**To do:**
From the top of the records below, return each line exactly, ending with the line that contains "Task: Click the home icon in left sidebar".

**Supplied information:**
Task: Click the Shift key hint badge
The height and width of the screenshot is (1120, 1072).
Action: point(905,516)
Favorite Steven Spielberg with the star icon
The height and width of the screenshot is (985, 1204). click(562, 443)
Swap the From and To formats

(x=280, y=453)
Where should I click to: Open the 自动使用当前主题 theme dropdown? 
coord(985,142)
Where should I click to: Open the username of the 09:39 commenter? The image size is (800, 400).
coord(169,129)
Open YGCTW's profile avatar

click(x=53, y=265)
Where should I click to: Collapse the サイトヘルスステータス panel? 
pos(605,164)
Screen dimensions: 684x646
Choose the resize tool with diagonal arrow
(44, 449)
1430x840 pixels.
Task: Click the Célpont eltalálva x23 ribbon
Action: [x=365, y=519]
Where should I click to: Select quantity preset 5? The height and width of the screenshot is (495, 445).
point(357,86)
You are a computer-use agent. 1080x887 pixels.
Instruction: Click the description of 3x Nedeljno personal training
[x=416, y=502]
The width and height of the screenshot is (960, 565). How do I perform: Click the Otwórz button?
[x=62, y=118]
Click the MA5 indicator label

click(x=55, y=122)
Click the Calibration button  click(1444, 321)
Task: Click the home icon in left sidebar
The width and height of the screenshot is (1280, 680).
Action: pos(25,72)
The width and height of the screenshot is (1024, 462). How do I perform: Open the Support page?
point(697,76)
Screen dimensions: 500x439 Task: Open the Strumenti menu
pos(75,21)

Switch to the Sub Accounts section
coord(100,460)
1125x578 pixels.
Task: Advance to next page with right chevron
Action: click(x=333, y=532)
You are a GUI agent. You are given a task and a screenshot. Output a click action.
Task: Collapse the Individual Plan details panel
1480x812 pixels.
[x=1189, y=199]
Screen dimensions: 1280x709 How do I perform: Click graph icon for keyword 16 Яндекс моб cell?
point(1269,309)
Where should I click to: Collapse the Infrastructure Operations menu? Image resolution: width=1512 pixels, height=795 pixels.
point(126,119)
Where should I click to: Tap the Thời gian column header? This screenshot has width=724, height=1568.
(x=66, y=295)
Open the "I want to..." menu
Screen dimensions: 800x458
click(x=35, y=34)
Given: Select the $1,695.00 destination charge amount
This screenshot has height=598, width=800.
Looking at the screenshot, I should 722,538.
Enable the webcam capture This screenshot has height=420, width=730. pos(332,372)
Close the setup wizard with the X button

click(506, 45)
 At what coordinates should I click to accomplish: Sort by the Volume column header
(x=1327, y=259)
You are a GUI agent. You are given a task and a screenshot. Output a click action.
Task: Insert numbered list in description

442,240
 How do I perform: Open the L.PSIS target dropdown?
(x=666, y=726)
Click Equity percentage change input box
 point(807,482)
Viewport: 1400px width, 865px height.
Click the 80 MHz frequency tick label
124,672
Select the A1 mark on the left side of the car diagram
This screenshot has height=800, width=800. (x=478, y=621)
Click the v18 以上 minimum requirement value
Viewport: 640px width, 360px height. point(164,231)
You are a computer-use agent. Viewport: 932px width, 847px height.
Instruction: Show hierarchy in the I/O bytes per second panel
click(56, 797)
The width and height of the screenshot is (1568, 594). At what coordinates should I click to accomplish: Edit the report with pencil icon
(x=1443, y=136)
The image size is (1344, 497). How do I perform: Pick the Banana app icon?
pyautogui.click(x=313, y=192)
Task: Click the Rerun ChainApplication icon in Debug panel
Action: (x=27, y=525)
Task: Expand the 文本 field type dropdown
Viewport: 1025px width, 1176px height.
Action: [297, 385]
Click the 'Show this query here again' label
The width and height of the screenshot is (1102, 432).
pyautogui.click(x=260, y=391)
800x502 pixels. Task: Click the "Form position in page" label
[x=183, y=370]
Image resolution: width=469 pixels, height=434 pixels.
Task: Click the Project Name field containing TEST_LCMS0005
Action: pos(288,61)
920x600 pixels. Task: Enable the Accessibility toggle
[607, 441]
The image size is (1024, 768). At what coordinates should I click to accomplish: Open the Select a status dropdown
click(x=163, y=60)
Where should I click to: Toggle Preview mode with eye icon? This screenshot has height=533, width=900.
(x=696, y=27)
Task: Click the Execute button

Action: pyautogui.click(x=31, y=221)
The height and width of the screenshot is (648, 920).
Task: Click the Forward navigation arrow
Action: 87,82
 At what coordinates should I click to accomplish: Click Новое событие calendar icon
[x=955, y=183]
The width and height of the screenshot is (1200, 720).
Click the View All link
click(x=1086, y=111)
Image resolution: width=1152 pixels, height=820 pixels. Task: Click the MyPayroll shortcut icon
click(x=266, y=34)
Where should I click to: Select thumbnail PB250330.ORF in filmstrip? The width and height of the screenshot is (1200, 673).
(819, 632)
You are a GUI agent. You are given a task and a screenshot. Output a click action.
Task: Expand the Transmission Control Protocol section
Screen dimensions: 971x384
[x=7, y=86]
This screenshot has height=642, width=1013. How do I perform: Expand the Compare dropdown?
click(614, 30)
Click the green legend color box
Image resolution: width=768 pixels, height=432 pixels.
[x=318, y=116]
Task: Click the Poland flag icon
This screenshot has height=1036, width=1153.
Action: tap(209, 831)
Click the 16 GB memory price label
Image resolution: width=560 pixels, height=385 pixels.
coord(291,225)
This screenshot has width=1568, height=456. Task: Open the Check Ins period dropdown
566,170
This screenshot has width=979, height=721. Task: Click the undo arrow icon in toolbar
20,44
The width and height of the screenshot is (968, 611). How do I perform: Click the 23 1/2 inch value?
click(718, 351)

**Result of this exercise:**
Task: Click the Shift key hint badge
The height and width of the screenshot is (1120, 1072).
Action: point(905,516)
Favorite Steven Spielberg with the star icon
The height and width of the screenshot is (985, 1204). click(562, 443)
Swap the From and To formats

(x=280, y=453)
Where should I click to: Open the 自动使用当前主题 theme dropdown? 
coord(985,142)
Where should I click to: Open the username of the 09:39 commenter? The image size is (800, 400).
coord(169,129)
Open YGCTW's profile avatar

click(x=53, y=265)
Where should I click to: Collapse the サイトヘルスステータス panel? 
pos(605,164)
Screen dimensions: 684x646
Choose the resize tool with diagonal arrow
(44, 449)
1430x840 pixels.
Task: Click the Célpont eltalálva x23 ribbon
Action: [x=365, y=519]
Where should I click to: Select quantity preset 5? The height and width of the screenshot is (495, 445).
point(357,86)
You are a computer-use agent. 1080x887 pixels.
Instruction: Click the description of 3x Nedeljno personal training
[x=416, y=502]
The width and height of the screenshot is (960, 565). How do I perform: Click the Otwórz button?
[x=62, y=118]
Click the MA5 indicator label

click(x=55, y=122)
Click the Calibration button  click(1444, 321)
Task: Click the home icon in left sidebar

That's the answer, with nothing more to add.